AMD today announced the addition of the Instinct MI200 family of accelerators. Officially named the Instinct MI210 accelerator, AMD is trying to bring exascale-class technologies to mainstream HPC and AI users with this model.
Based on the CDNA2 compute architecture built for heavy HPC and AI workloads, the card has 104 Compute Units (CUs), for a total of 6656 Stream Processors (SPs). At a peak clock speed of 1700 MHz, the card can deliver 181 teraflops of half-precision FP16 peak compute, 22.6 teraflops of single-precision FP32 peak compute, and 22.6 teraflops of double-precision FP62 peak compute. For calculations with a single precision matrix (FP32), the card can provide a peak value of 45.3 TFLOP. The INT4/INT8 precision settings provide 181 TOPs, while the MI210 can calculate the bfloat16 precision format with 181 TeraFLOPs at the peak.

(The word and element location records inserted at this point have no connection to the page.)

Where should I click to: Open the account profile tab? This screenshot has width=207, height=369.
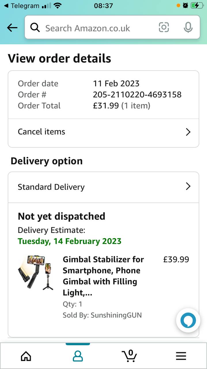coord(78,356)
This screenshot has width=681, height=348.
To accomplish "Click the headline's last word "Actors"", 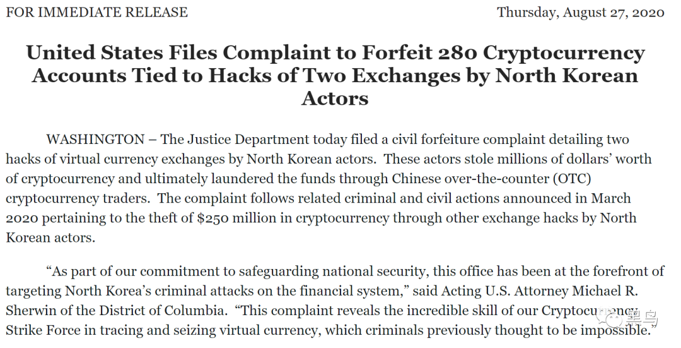I will pyautogui.click(x=335, y=98).
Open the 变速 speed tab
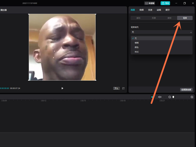Viewport: 196px width, 147px height. (150, 10)
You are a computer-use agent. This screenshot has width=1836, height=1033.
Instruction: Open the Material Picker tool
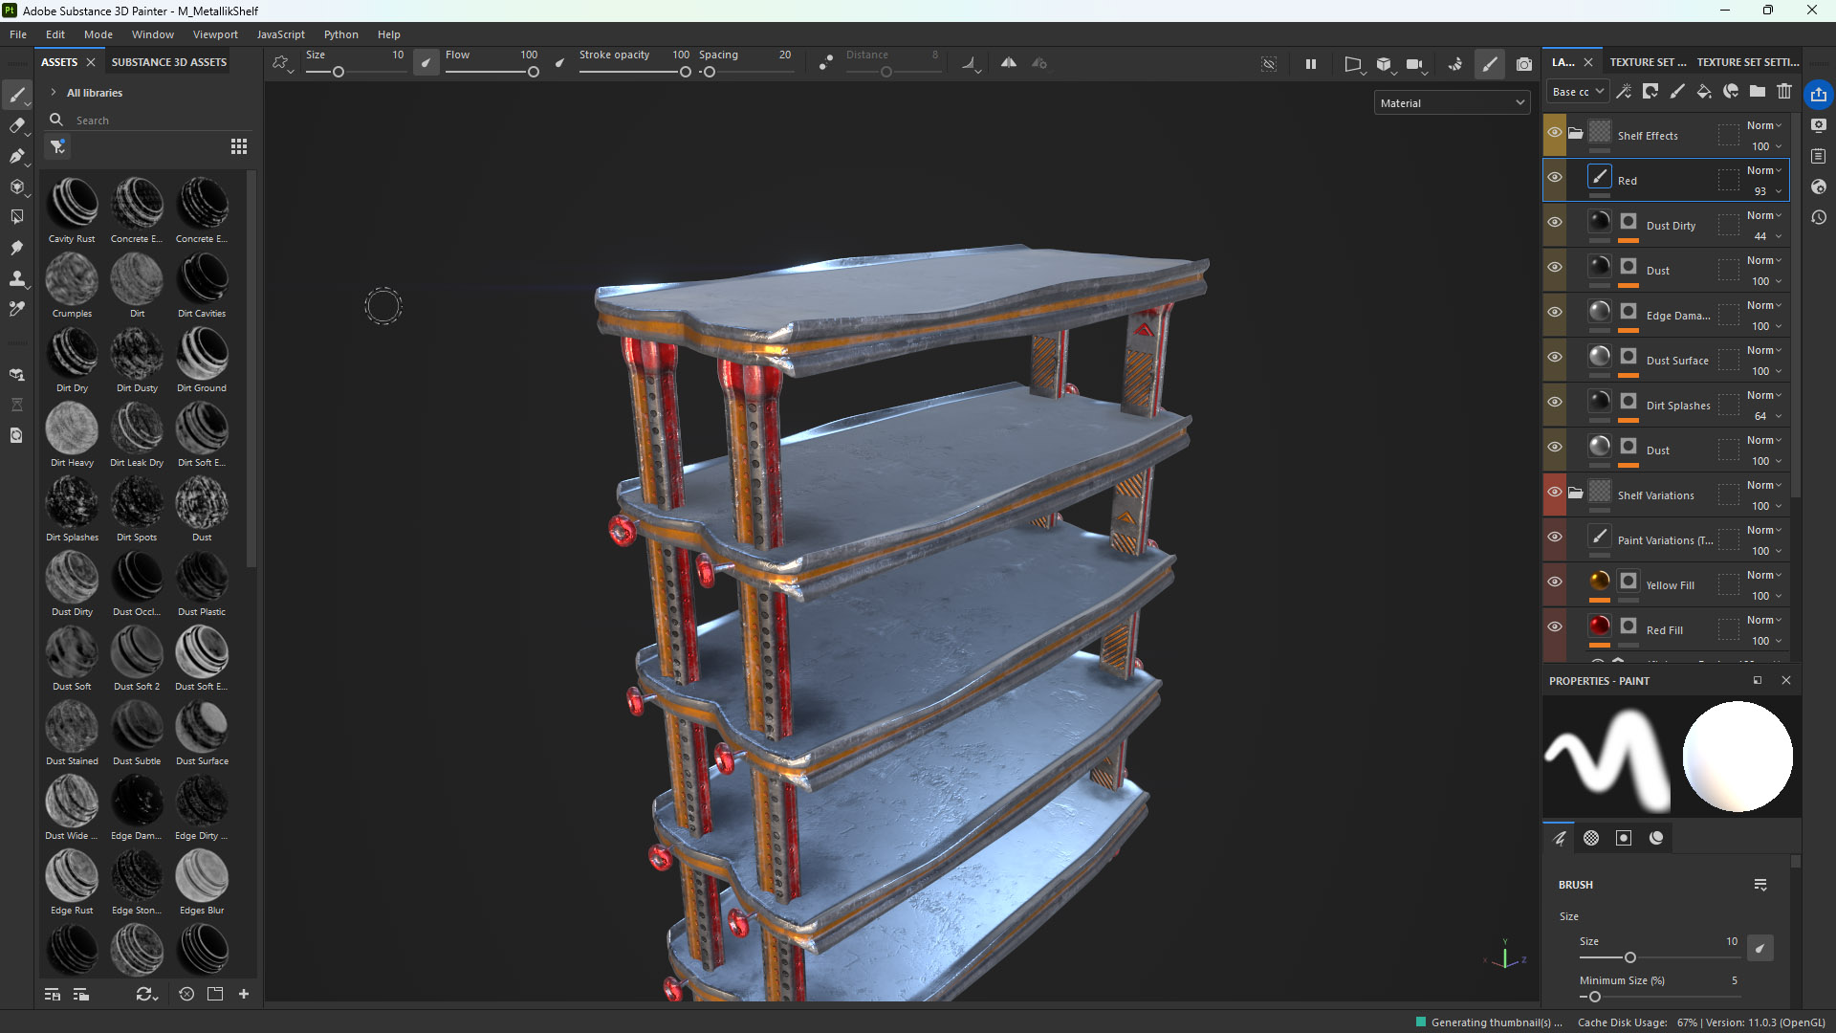pos(15,309)
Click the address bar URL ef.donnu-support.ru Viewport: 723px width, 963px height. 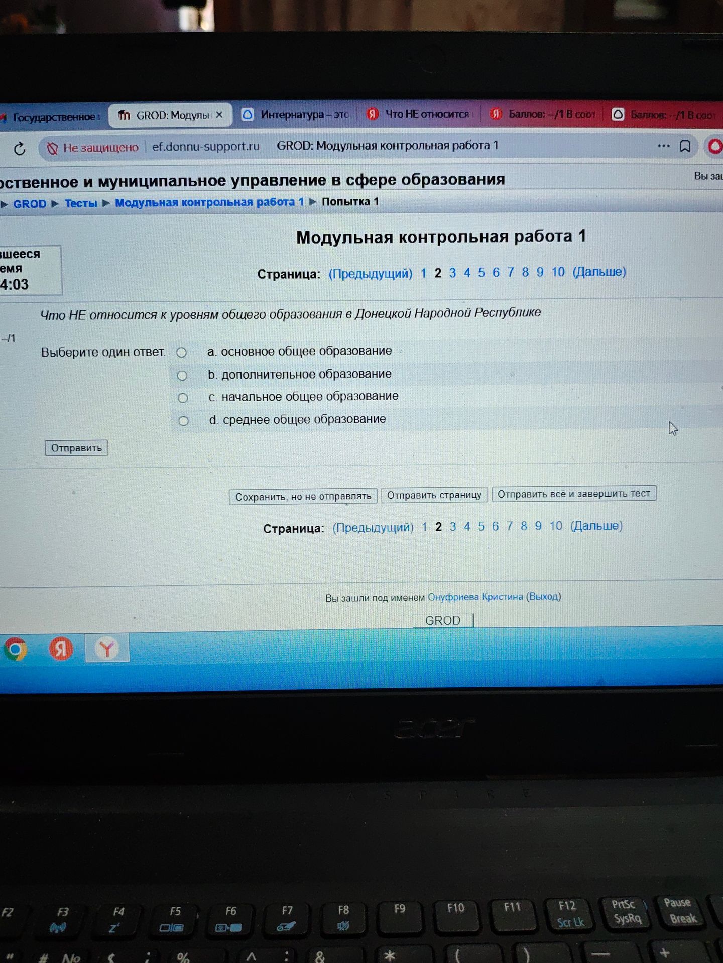coord(206,147)
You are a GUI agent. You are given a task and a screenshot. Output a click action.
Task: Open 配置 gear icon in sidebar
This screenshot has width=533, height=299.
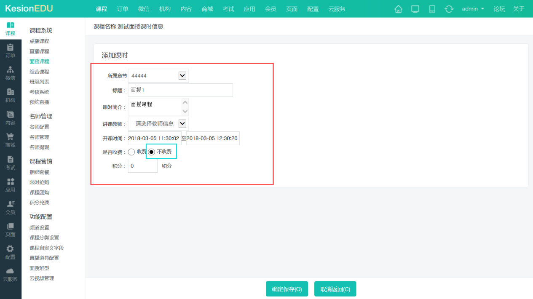pos(11,252)

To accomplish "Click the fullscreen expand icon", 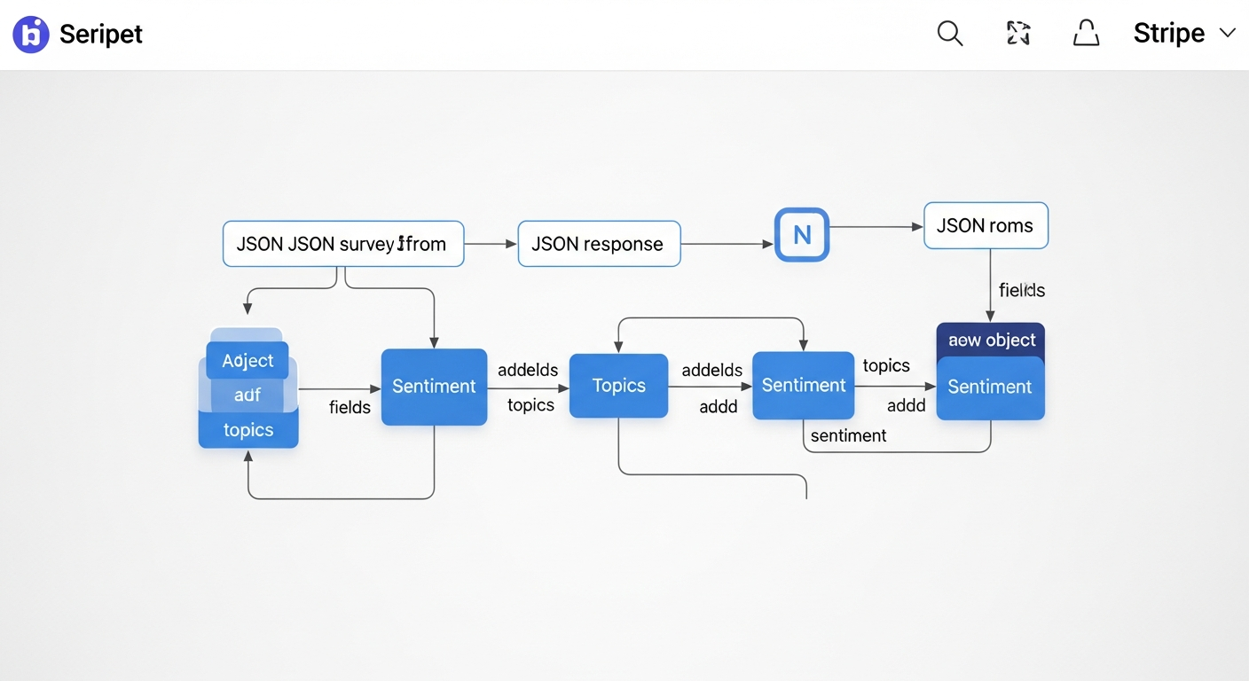I will (x=1017, y=33).
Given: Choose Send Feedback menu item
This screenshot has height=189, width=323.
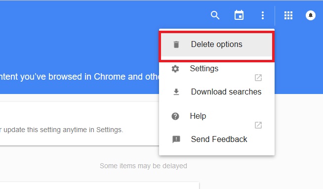Looking at the screenshot, I should click(217, 139).

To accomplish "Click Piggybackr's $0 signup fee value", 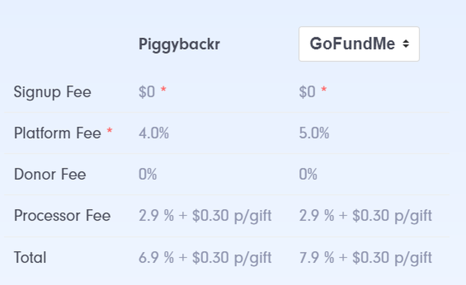I will 147,92.
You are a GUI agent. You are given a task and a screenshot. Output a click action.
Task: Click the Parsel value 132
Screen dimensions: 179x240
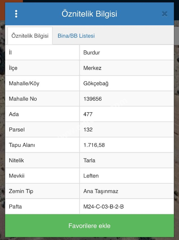point(88,130)
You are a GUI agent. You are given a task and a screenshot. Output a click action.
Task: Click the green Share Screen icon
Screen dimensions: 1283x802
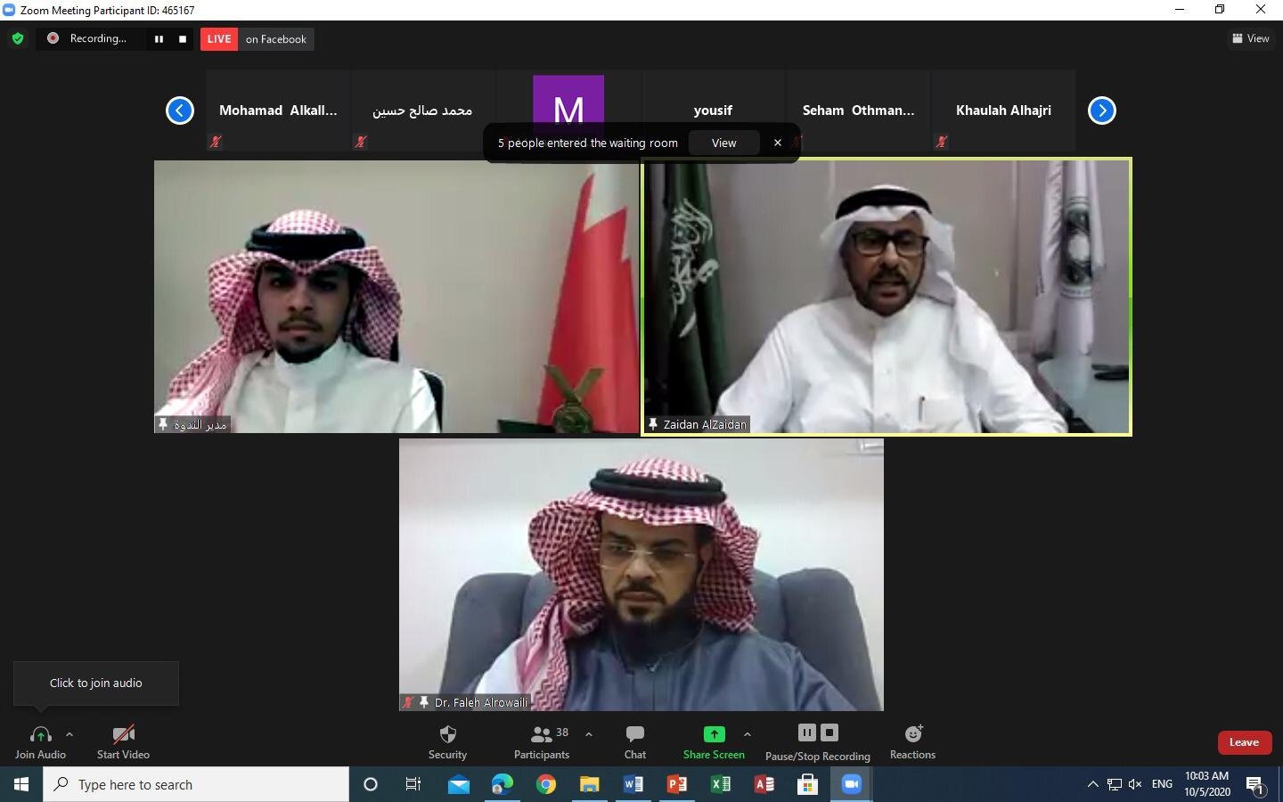[x=714, y=734]

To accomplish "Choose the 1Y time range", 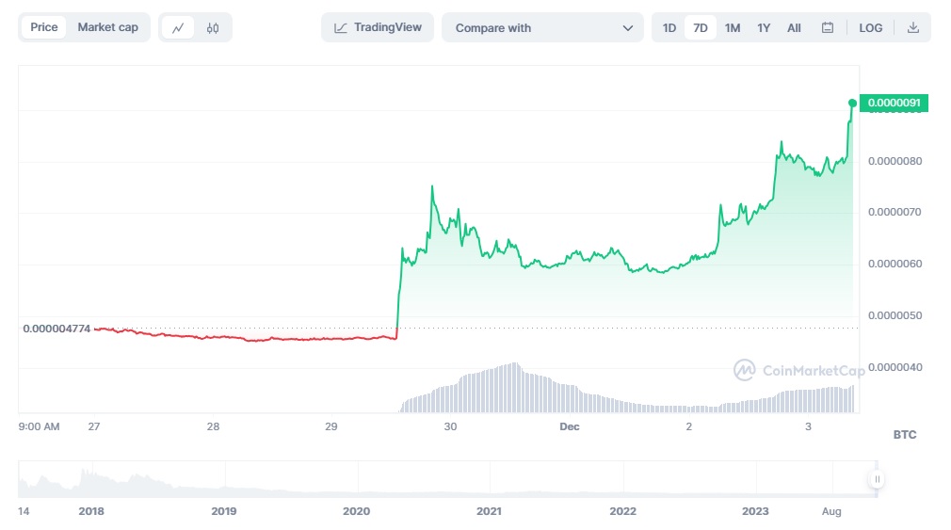I will (764, 28).
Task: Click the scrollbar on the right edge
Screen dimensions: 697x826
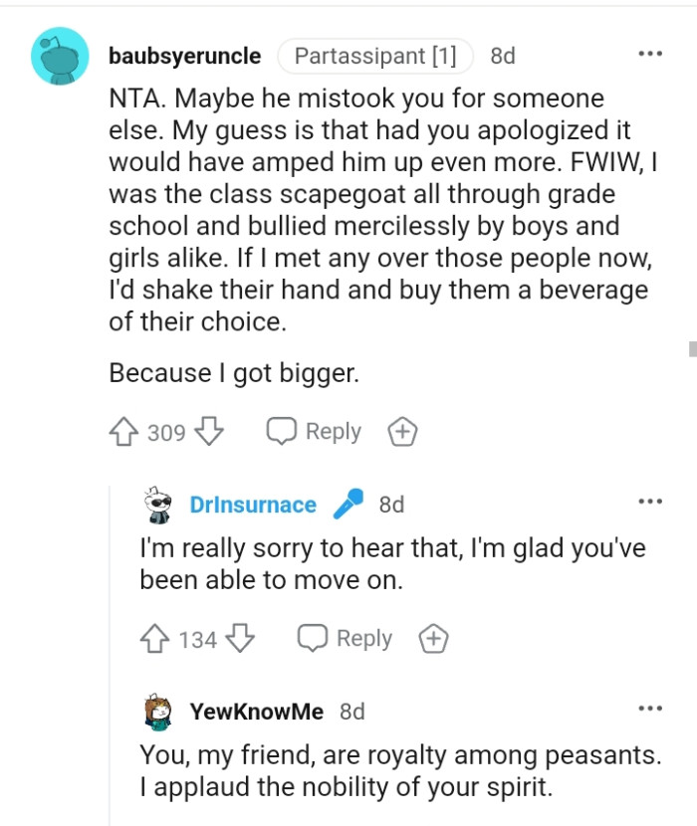Action: 691,348
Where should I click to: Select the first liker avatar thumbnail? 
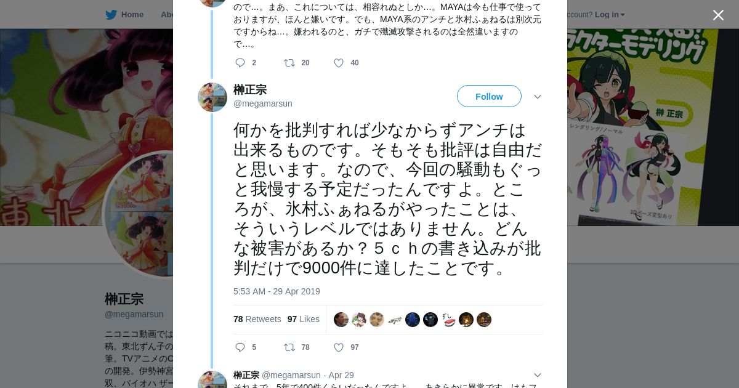[341, 320]
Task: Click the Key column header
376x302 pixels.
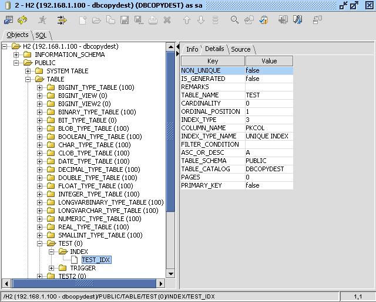Action: tap(213, 61)
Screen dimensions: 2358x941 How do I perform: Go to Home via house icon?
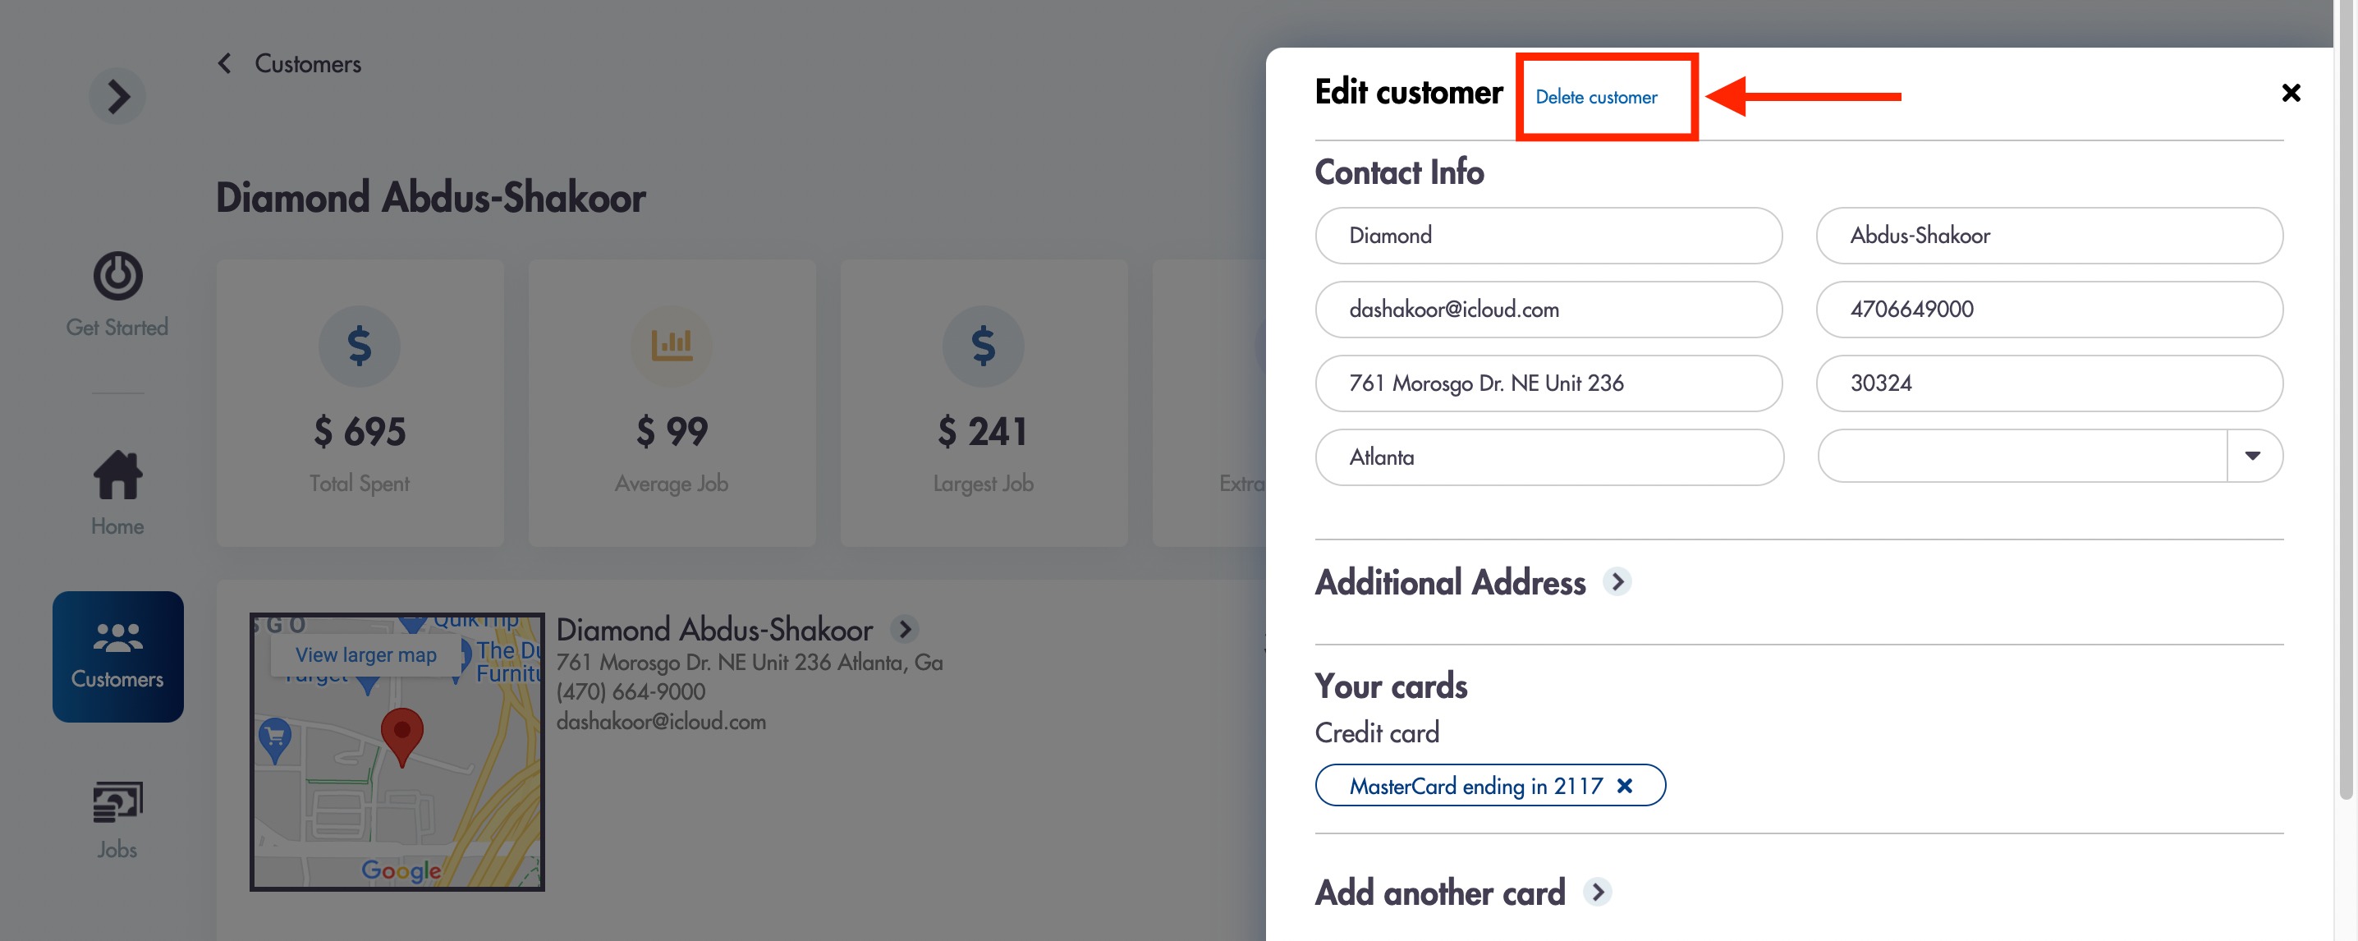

The card uses a 4096-bit memory interface connecting 64GB HMB2e to compute silicon. The total memory bandwidth is 1638.4 GB / s, and the memory modules operate at a frequency of 1.6 GHz. It is important to note that ECC is supported throughout the chip. AMD provides the Instinct MI210 accelerator as a PCIe device based on the PCIe 4.0 standard. The card is rated at 300W TDP and is passively cooled.